Mittwoch, Januar 11, 2006

Sportwetten: Königlich-Bayrisches Amtsgericht

Ach, was muss man doch von bösen...

Bekanntlich ist in Karlsruhe gerade eine Verfassungsbeschwerde gegen § 284 StGB und § 3 Staatsvertrag zum Lotteriewesen (Lotteriestaatsvertrag - LottStV) anhängig (Az. 1 BvR 1045/01). Anders als das Sportwettenmonopol war das Verwerfungsmonopol des BVerfG bisher unbestritten.

Das AG Landshut hat nun zwei Vermittler unerlaubter Sportwetten freigesprochen.
Dabei ist es nachvollziehbar die "Veranstaltung" iSd. § 284 zu verneinen.

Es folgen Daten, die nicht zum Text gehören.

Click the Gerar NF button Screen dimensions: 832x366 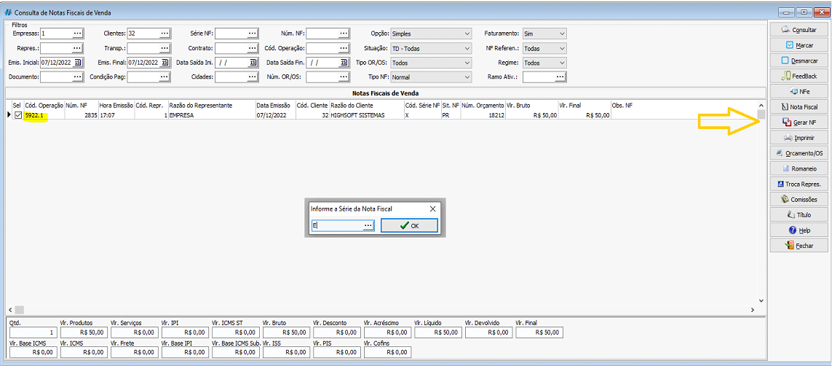tap(799, 122)
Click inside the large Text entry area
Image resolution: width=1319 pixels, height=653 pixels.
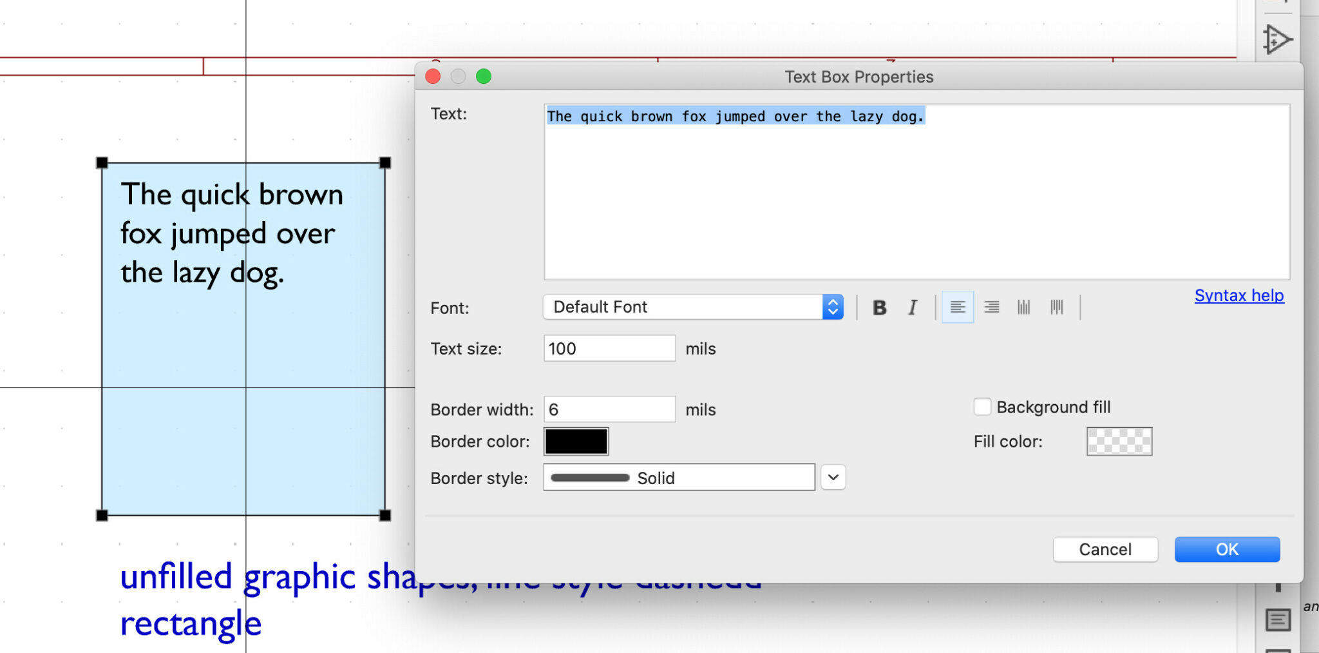coord(916,192)
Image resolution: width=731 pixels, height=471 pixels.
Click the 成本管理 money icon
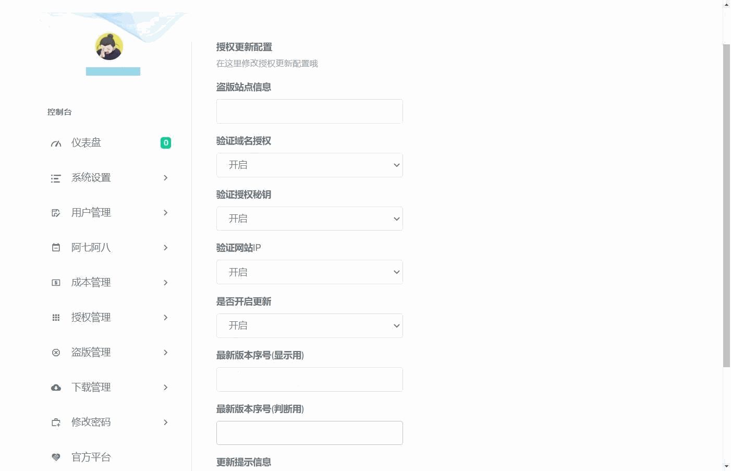pyautogui.click(x=56, y=283)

Allerdings müsste sich das Gericht dann auch mit dem "Bereithalten von Einrichtungen" und dem "Werben für illegales Glücksspiel" iSd. § 284 Abs. 2 StGB auseinandersetzen.

Angesichts dessen mutet es merkwürdig an - selbst wenn man die Laiensphäre der Passauer Neuen Presse (zitiert beim FV Glücksspielsucht) rechtlich interpoliert - , dass das Gericht der Auffassung der Verteidiger gefolgt sein soll, wonach das Sportwettenmonopol durch EU-Recht (Schindler, Gambelli et al.) überlagert und durch das staatliche Angebot an Sportwetten ad absurdum geführt sei.
Folge: Nicht Vorlageverfahren, sondern Freispruch.
So scheint das AG Landshut nicht nur am Sportwettenmonopol, sondern auch am Verwerfungsmonopol des BVerfG (und mittelbar des EuGH) zu zweifeln.

Ähnliche Gedanken macht sich offenbar die StA - die Revision wurde offenbar mit der Begründung, das Sportwettenmonopol sei rechtmäßig, angekündigt.